### TEXT
'''
The big scary stat that one AI prompt uses ten times the energy of a Google search is mostly outdated. It came from a 2023 estimate built on old hardware.

The newer numbers are smaller. OpenAI's Sam Altman has said the average ChatGPT prompt uses about 0.34 watt-hours. That's roughly what an oven pulls in a second, or an LED bulb running for a few minutes. A 2026 UNESCO report landed in the same neighborhood.

One prompt is tiny, but the real cost is scale. More than a billion people now use these tools, and a lot of those prompts are long, heavy, and wasteful.

That's good news, actually. If the cost lives in scale and waste, then small habits add up. Here's where to start.

1. Use a lighter model for lighter jobs

Not every question needs the biggest, smartest model in the room. Fixing a typo, summarizing a paragraph, or rewriting an email doesn't require a heavy reasoning engine grinding through its full process.

The reasoning models (the ones that "think" before they answer) use far more energy than the standard ones. Save them for the hard stuff. Use the lighter, faster option for the everyday stuff.

This isn't a fringe idea. That same UNESCO report found that matching a smaller, task-specific model to the job can cut energy use by up to 90% without losing quality. Most tools let you pick your model. Pick down when you can.
'''
### INFORMATION
'''
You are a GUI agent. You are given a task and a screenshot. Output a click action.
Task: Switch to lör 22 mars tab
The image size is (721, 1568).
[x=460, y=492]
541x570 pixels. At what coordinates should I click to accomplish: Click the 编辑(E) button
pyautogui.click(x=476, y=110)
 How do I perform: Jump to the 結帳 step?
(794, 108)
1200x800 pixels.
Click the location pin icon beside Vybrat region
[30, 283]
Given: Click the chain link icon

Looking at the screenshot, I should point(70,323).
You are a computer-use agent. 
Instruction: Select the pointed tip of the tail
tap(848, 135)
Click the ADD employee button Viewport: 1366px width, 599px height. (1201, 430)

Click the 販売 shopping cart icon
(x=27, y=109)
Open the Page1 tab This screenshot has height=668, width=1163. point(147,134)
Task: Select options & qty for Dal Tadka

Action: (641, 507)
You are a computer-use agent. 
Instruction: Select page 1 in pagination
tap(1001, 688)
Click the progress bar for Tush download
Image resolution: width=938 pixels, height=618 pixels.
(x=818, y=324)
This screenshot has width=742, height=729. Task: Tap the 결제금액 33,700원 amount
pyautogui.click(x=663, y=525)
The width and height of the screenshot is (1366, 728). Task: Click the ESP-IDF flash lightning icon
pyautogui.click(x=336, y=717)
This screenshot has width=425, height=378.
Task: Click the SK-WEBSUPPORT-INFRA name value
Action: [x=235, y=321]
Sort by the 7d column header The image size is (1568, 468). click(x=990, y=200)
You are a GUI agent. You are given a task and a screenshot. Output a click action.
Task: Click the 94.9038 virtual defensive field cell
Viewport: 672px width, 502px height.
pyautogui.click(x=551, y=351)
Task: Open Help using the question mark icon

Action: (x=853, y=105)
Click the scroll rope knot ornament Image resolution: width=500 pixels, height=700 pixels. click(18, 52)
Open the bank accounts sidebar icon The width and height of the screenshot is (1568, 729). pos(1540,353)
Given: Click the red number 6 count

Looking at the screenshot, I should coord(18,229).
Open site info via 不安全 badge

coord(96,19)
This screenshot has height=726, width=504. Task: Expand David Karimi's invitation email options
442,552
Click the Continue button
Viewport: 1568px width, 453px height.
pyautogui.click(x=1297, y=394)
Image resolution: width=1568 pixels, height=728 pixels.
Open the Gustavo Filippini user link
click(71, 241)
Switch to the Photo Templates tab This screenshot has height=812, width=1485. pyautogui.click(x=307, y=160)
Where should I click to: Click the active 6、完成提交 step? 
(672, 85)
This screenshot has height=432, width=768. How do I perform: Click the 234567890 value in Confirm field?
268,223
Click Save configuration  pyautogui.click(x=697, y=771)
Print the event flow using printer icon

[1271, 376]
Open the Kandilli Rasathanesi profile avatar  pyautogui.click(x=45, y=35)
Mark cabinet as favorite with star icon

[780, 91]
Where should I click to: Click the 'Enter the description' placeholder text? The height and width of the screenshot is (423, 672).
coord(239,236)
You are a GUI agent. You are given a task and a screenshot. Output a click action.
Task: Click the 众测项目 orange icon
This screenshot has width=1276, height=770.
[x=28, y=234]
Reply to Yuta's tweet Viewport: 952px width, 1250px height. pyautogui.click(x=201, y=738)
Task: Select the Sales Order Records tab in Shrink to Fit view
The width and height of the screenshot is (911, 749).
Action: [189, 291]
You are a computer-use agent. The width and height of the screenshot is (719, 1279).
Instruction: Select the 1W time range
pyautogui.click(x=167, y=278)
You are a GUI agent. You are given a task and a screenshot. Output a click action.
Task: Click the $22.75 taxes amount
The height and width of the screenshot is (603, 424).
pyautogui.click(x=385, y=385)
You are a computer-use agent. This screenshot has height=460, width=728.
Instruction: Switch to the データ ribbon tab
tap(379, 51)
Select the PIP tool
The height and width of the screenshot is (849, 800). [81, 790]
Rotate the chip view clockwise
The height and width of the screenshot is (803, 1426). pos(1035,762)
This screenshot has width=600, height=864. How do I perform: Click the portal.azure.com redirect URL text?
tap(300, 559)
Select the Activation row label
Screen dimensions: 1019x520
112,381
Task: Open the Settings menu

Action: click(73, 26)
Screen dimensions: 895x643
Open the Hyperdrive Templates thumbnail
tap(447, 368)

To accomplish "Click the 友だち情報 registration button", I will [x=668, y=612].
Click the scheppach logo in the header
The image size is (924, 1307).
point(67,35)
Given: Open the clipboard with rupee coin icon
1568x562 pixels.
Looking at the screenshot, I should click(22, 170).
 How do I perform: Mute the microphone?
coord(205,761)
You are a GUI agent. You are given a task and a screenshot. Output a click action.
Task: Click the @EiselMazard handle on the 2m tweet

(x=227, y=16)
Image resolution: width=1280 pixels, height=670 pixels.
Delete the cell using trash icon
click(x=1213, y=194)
'''
### ASSIGNED TASK 1
From the article on AI energy use, list the everyday jobs it says don't need a heavy reasoning model.
### ASSIGNED TASK 2
Decide whether each statement agrees with the article on AI energy use. Answer yes or no, and quote the words from the article that settle it.
(a) The "ten times a Google search" figure came from a 2023 estimate.
(b) Reasoning models use less energy than standard models.
(c) The UNESCO report found that a smaller, task-specific model can cut energy use by up to 90%.
### ASSIGNED TASK 3
Resume the article on AI energy use after its last sentence.

### EXERCISE ANSWER 1
- Fixing a typo
- Summarizing a paragraph
- Rewriting an email

### EXERCISE ANSWER 2
(a) Yes: "It came from a 2023 estimate built on old hardware."
(b) No: "The reasoning models (the ones that "think" before they answer) use far more energy than the standard ones."
(c) Yes: "matching a smaller, task-specific model to the job can cut energy use by up to 90% without losing quality."

### EXERCISE ANSWER 3
2. Write a better prompt the first time

Most wasted energy comes from do-overs. You write a vague prompt, get a vague answer, try again, tweak, try again. Five prompts to get one decent result. Every one of those runs costs energy.

A clear prompt up front gets you there in one pass. This is exactly why Chris Porter and I built the BRIEF method – Background, Role, Instructions, Examples, Format. Give the model what it needs the first time and you stop burning prompts chasing the answer.

Better prompts aren't just greener. They're faster, and they make the tool work better for you. That's a rare win-win.

3. Keep your inputs and outputs tight

Length is where energy quietly balloons. A short question is cheap. Pasting in a 200-page document is not.

Researchers have measured this. A quick prompt sits under one watt-hour. Attach a long article and you're around 2.5. Feed in a 200-page document and you're closer to 40 watt-hours for a single request.

So be intentional. Paste in the section you actually need, not the whole report. And tell the model how long you want the answer – "give me three bullet points" instead of letting it write five paragraphs you'll never read.

4. Stay in one conversation instead of starting ten

Every time you start fresh, the model has to rebuild context. Batching related questions into one thread is more efficient than firing off a dozen separate chats.

Think it through before you start. Ask your follow-ups in the same place. It's tidier for you and lighter on the back end.

5. Use the right tool for the job

This is where I agree with my non-AI students. Often we don’t need AI. You don't need AI to add numbers, check a date, or look up a fact you could find in two seconds elsewhere. A calculator, a search bar, or your own brain will do it for a fraction of the cost.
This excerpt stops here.